▶ _Problem to work on_:
Wherever an image appears in the records, exclude it, and reproduce everything else exactly.

▶ _Records supplied_:
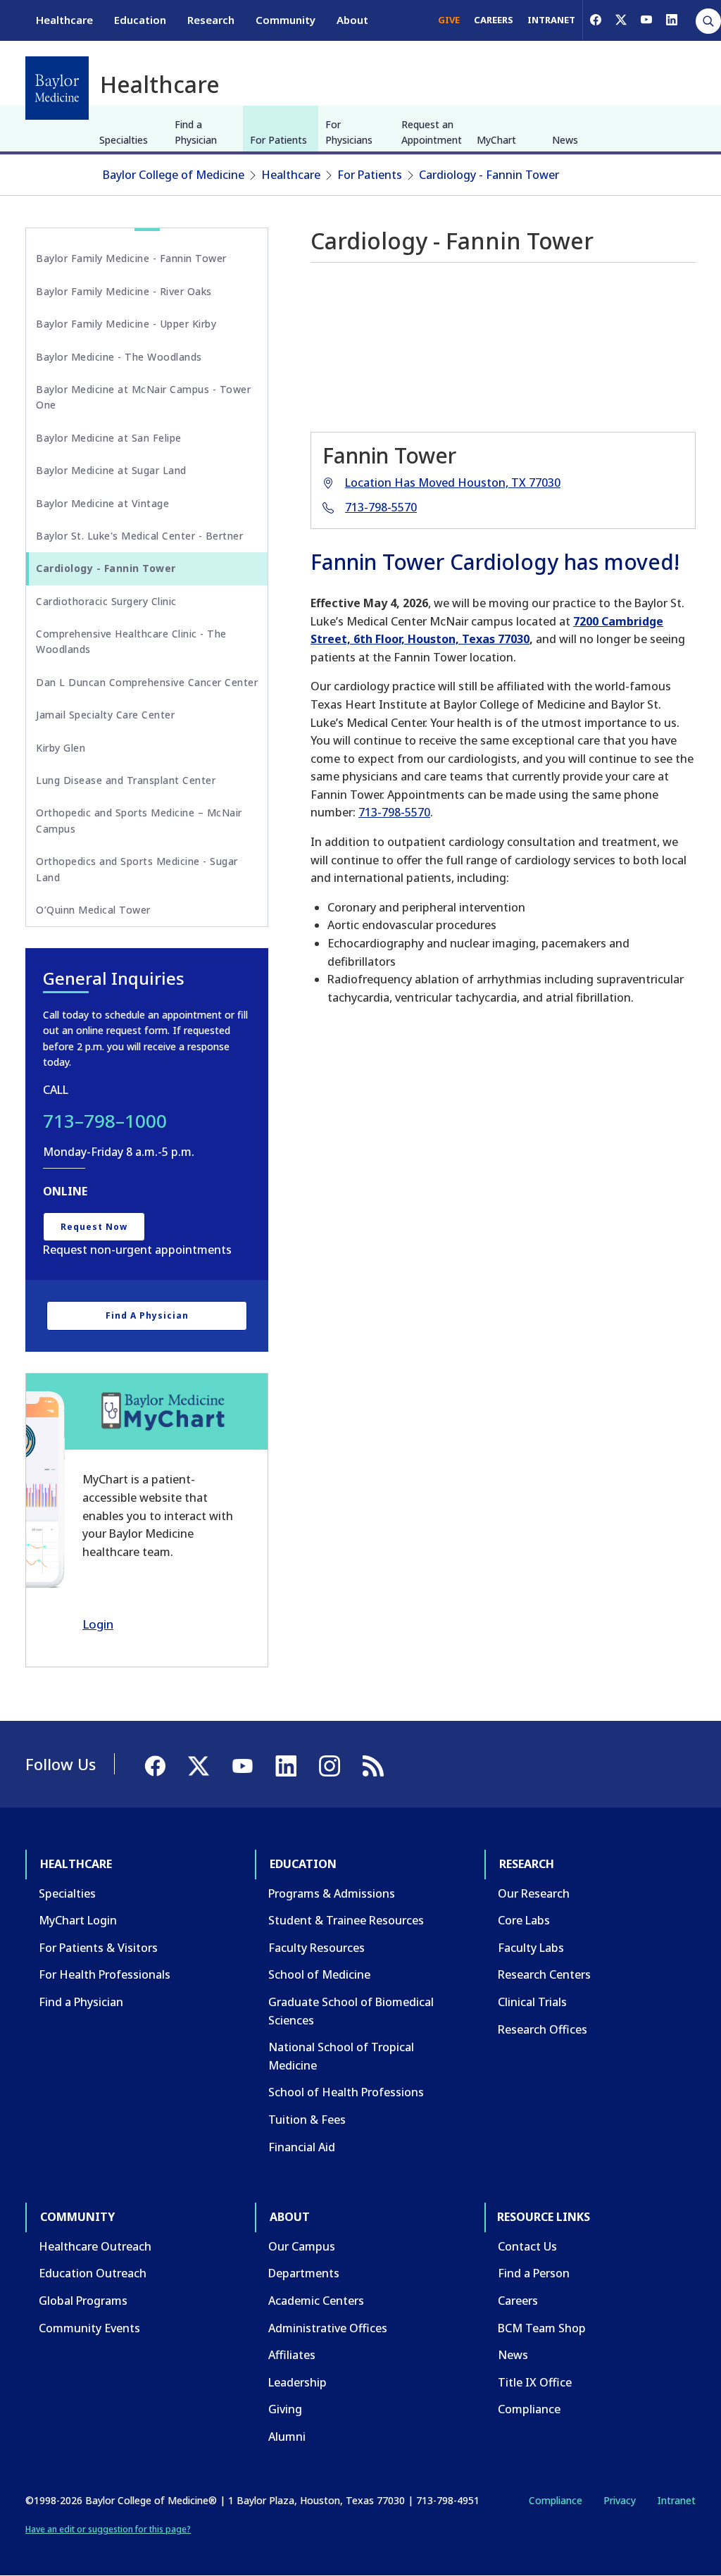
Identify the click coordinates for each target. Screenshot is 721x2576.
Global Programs (83, 2300)
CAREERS (493, 19)
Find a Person (534, 2273)
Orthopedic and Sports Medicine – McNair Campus (139, 820)
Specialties (123, 140)
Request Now (94, 1227)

▶ _Output for this exercise_:
Identify the click coordinates for each target. Screenshot is 721x2576.
Global Programs (83, 2300)
CAREERS (493, 19)
Find a Person (534, 2273)
Orthopedic and Sports Medicine – McNair Campus (139, 820)
Specialties (123, 140)
Request Now (94, 1227)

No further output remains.